In Henrietta’s absence, Bobbette also acts as a mentor and inspiration to young Deborah. She tells her to stay in school because that’s what will get her success in life. She also encourages her to fight off the advances of her boy cousins because, she said, “That’s uncalled for.” She warns Deborah about the dangers of first cousins having children together.

Deborah reads articles about HeLa cells (named after an abbreviation of Henrietta Lacks name) with a dictionary in hand and learns to use the Internet to make sense of her mother’s immortal life. Her brothers don’t understand her need to pursue something that has been so hurtful to them. Deborah is quite clear in her mission: “All this stuff I’m learning,’ she said, ‘it make me realize that I did have a mother, and all the tragedy she went through. It hurts but I wanna know more, just like I wanna know about my sister (her sister Elsie had defects that eventually institutionalized her, where she later died young). It make me feel closer to them, but I do miss them. I wish they were here.”
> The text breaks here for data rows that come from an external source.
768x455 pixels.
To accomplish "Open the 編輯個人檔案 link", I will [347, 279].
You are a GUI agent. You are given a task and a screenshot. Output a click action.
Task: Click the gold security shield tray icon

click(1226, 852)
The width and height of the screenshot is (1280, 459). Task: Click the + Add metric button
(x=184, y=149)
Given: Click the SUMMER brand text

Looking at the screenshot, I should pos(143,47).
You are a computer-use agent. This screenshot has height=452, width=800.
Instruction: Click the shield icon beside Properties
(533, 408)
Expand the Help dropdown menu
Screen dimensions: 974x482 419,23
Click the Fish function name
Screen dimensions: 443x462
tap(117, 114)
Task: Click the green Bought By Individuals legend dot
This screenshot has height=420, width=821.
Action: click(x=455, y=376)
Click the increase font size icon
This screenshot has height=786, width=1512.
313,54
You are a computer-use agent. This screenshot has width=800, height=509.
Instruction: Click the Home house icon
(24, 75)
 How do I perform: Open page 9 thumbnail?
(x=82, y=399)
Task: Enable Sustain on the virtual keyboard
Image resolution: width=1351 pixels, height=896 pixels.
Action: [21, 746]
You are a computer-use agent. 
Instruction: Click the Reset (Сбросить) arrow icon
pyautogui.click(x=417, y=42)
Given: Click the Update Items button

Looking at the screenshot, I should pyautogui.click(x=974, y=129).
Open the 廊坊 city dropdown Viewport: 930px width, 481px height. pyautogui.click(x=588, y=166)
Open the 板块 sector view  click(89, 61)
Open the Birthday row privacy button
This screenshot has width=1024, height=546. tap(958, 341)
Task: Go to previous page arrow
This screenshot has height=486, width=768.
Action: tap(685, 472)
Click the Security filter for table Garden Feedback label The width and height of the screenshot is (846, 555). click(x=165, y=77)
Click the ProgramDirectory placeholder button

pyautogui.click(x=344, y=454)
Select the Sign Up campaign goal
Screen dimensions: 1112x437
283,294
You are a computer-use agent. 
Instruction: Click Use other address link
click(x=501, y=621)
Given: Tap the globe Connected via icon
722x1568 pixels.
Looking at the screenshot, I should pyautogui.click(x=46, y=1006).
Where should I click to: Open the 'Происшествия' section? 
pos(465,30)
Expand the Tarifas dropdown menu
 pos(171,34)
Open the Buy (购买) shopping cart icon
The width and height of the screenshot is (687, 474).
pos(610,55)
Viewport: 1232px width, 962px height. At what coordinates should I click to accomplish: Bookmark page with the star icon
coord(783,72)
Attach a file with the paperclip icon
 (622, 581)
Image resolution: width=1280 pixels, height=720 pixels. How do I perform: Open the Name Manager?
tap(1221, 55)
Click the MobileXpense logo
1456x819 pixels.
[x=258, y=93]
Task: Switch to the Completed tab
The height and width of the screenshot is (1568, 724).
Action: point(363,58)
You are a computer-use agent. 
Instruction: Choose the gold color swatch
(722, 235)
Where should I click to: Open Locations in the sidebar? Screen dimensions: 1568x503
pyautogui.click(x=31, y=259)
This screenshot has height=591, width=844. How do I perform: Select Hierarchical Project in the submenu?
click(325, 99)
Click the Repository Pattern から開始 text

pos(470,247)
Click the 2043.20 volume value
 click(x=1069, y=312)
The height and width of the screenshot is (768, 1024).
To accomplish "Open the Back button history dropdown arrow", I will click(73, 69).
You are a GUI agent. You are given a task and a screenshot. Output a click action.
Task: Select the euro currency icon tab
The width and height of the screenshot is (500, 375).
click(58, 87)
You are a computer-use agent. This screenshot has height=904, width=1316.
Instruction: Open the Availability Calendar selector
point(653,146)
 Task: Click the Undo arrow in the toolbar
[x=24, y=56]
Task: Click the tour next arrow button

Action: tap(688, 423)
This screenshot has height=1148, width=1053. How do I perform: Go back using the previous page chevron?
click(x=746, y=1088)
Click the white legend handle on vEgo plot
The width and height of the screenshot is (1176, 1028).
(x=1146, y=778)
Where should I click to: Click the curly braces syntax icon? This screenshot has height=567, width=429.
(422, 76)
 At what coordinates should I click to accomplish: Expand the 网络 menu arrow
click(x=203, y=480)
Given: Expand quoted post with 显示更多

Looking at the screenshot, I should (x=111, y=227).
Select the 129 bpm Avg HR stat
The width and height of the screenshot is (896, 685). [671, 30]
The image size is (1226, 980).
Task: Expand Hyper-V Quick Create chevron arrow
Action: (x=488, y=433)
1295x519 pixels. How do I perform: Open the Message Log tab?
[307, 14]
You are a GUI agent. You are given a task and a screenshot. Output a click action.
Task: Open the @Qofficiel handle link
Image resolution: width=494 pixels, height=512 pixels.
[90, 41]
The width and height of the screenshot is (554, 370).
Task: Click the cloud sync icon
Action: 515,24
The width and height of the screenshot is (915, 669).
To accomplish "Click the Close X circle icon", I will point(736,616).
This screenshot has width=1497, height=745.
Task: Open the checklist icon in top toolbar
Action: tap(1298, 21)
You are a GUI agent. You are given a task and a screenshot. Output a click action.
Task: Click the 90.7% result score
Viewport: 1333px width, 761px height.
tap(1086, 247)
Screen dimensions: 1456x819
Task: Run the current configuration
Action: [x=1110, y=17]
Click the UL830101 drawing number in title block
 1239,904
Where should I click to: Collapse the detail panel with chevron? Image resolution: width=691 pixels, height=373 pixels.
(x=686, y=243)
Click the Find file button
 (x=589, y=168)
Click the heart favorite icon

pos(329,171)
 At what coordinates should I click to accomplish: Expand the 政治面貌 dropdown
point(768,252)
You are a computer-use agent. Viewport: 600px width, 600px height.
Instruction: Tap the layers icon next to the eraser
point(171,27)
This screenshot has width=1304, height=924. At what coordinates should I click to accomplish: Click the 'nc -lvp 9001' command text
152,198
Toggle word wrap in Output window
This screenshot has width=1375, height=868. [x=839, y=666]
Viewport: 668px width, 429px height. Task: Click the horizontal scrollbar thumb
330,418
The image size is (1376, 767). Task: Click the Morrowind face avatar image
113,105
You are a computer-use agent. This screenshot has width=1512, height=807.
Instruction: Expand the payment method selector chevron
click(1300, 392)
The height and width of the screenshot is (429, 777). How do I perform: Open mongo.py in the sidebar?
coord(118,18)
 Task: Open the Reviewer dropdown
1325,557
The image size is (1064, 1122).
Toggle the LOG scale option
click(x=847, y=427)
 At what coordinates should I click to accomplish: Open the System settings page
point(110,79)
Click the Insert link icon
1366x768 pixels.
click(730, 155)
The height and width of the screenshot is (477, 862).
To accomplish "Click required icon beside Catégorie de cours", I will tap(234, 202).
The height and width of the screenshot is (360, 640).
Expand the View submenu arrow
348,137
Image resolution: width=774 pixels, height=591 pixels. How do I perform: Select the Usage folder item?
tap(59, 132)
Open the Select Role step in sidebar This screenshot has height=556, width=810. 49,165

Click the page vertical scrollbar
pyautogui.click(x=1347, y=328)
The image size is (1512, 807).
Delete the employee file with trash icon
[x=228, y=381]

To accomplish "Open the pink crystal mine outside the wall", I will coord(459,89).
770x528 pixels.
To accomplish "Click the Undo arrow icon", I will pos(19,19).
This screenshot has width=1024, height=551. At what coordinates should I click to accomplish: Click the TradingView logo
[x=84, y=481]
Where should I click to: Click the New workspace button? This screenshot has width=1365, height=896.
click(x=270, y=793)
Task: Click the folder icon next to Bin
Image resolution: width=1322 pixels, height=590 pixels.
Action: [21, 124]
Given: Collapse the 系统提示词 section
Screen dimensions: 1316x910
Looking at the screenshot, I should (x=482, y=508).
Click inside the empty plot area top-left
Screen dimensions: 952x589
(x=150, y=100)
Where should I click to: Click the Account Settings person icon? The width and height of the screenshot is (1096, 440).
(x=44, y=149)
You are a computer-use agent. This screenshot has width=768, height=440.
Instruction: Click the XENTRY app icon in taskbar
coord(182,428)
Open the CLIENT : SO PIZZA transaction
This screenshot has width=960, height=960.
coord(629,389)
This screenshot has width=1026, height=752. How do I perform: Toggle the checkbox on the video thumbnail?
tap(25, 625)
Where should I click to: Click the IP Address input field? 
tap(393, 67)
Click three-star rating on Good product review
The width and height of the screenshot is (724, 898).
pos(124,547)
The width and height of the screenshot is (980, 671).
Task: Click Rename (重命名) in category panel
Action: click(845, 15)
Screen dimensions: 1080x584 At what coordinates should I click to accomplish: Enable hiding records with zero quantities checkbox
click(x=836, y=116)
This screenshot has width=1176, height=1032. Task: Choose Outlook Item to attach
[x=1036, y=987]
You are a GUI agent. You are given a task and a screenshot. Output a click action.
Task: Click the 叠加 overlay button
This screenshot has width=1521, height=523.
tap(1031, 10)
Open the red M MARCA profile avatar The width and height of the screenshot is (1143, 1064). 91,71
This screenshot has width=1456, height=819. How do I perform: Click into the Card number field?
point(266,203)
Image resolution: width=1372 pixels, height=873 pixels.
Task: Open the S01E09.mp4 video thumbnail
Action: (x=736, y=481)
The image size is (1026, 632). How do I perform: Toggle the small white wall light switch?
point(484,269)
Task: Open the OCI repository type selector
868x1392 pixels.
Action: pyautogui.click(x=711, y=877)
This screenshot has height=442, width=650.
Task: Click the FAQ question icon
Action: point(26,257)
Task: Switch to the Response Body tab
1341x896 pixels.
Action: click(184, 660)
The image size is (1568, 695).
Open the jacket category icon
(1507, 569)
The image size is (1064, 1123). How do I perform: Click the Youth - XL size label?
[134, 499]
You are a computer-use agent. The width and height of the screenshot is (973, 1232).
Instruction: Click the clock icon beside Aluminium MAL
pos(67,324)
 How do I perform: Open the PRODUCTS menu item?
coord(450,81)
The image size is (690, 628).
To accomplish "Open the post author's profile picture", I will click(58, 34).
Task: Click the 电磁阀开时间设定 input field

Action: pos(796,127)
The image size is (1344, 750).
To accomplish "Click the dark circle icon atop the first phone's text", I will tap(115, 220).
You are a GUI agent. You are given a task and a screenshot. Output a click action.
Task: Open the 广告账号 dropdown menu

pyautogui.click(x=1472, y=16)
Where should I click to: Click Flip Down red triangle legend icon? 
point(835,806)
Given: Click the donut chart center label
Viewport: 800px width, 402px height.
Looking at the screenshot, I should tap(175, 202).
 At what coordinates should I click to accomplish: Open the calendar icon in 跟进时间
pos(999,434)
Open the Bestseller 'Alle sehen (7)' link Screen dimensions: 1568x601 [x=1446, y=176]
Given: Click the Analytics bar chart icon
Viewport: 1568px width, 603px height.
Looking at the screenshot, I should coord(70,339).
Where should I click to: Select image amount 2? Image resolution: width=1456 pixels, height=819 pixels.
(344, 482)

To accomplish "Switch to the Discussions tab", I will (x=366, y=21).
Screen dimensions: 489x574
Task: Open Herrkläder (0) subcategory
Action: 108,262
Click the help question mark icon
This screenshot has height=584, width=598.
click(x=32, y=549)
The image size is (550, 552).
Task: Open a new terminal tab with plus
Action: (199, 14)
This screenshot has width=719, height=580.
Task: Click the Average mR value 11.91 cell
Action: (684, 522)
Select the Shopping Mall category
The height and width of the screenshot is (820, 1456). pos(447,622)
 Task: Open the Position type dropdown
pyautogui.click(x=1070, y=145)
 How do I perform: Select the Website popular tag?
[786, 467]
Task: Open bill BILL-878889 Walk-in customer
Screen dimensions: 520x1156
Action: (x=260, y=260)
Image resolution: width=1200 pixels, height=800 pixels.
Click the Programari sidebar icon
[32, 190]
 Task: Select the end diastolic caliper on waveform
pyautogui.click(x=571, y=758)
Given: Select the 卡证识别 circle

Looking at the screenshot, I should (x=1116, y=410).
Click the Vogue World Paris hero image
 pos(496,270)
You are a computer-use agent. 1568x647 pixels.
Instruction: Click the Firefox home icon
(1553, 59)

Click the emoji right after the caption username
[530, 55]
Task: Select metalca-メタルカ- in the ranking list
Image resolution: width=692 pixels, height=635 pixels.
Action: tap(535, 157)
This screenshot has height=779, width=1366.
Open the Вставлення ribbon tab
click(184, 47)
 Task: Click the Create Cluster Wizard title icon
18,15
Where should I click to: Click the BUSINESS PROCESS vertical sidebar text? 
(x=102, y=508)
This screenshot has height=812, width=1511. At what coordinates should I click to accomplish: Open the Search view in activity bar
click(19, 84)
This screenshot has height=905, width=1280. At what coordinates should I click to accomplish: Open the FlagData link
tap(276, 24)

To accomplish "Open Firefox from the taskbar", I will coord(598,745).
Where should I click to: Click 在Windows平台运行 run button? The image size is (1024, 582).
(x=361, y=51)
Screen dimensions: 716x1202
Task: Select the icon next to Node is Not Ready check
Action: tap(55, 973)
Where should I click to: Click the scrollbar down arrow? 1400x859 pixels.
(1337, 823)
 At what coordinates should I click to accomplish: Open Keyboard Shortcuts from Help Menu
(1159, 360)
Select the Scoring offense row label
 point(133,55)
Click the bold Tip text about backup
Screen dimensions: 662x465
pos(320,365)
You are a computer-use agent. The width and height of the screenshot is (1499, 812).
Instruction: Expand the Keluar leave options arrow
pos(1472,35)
The need to know and to be in control of her past is always stronger for Deborah than the need to forget her past and protect herself from future harm.

Her older brother, Lawrence, never stopped taking care of Deborah. He put $6,000 on his credit card to pay for her funeral. She died less than a year before the book, written by author Rebecca Skloot, about her mother was published.

“Henrietta had been chosen by the Lord to become an immortal being. The immortality of Henrietta’s cells had something to do with her telomeres and how HPV interacted with her DNA.”